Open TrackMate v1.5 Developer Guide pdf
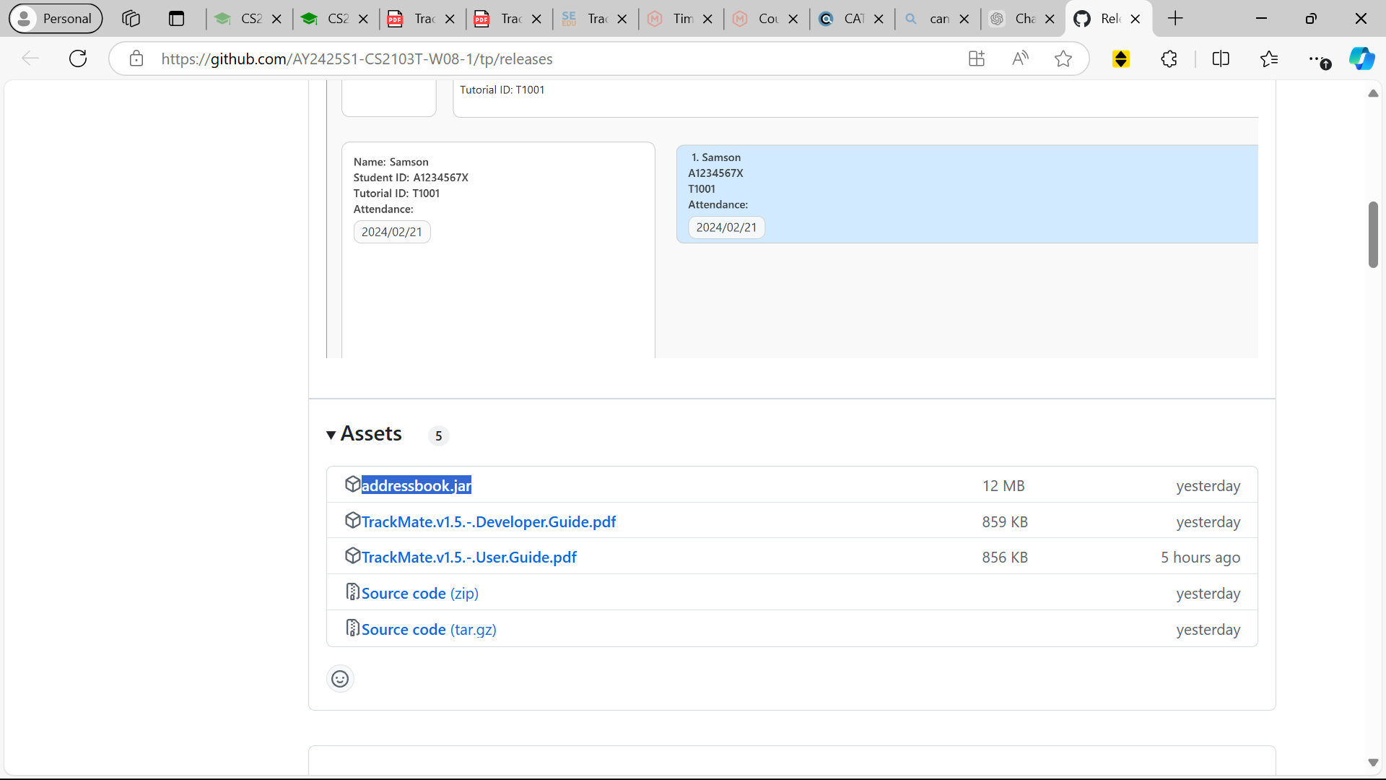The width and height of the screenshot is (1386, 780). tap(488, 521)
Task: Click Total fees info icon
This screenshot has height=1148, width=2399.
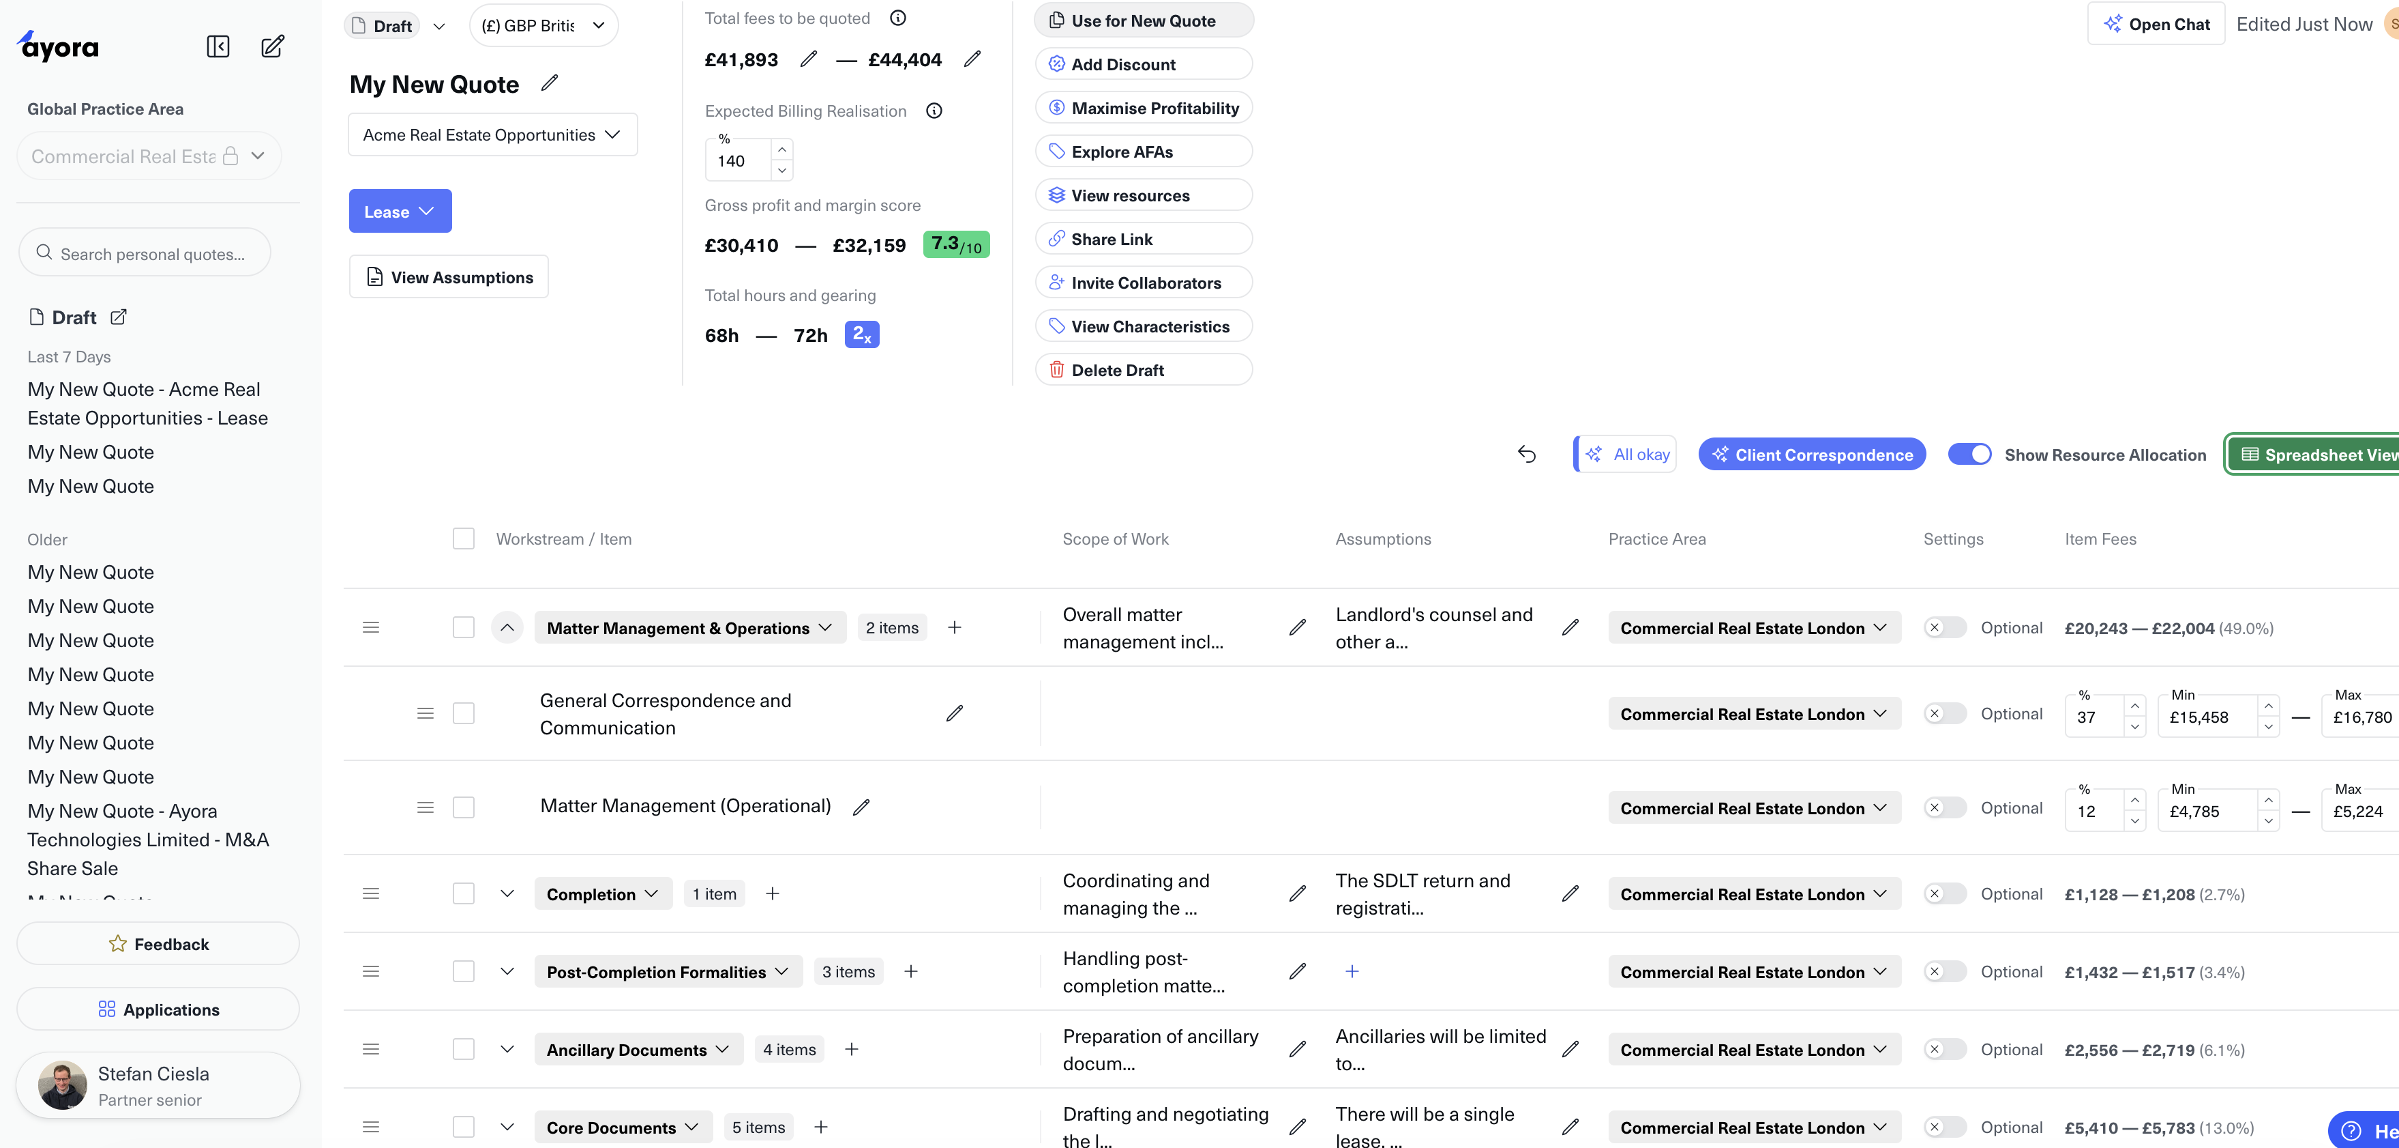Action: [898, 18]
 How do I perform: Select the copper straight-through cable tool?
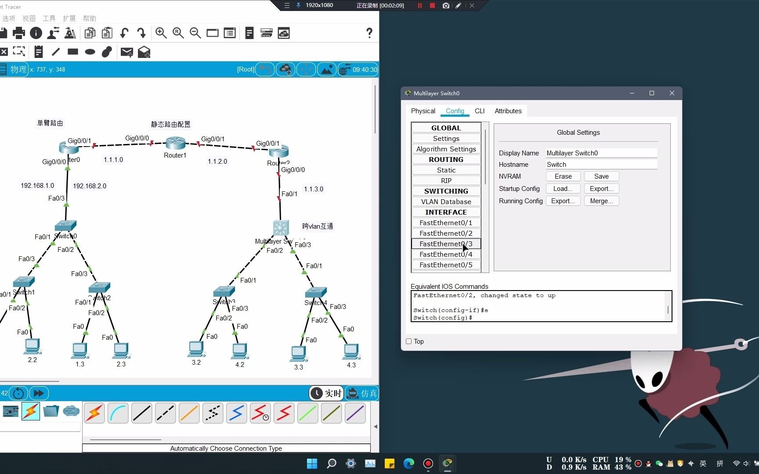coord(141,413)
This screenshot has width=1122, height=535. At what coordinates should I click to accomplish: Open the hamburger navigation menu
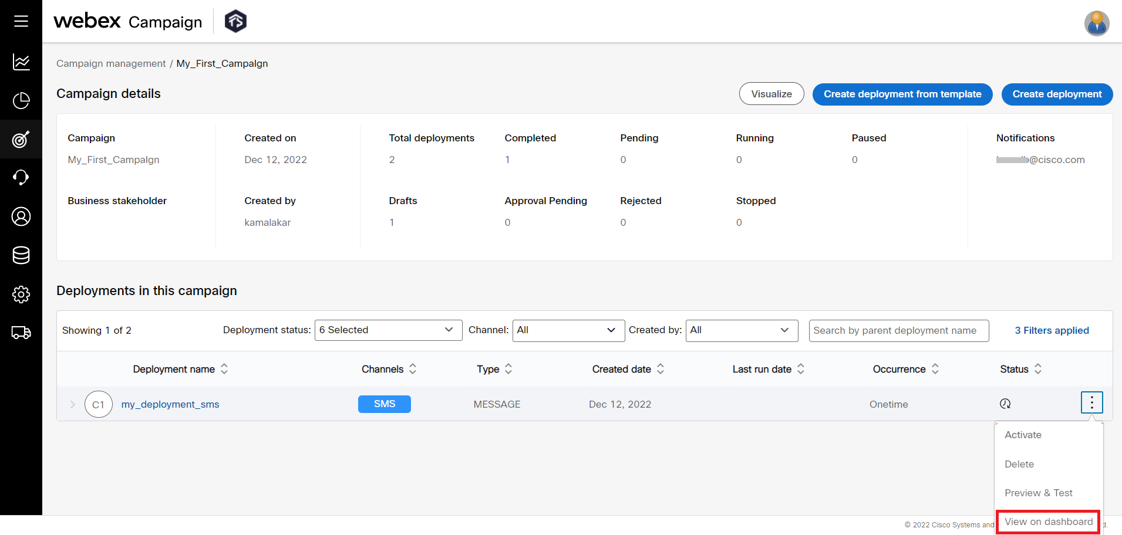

══════════════════════════════

Set every line of the records down again exactly, and exclude all pictures.

-- SOLUTION --
Open TrackMate v1.5 Developer Guide pdf
The width and height of the screenshot is (1386, 780). tap(488, 521)
Task: Click Total fees info icon
This screenshot has height=1148, width=2399.
Action: [898, 18]
 How do I perform: Select the copper straight-through cable tool?
coord(141,413)
This screenshot has width=1122, height=535. At what coordinates should I click to accomplish: Open the hamburger navigation menu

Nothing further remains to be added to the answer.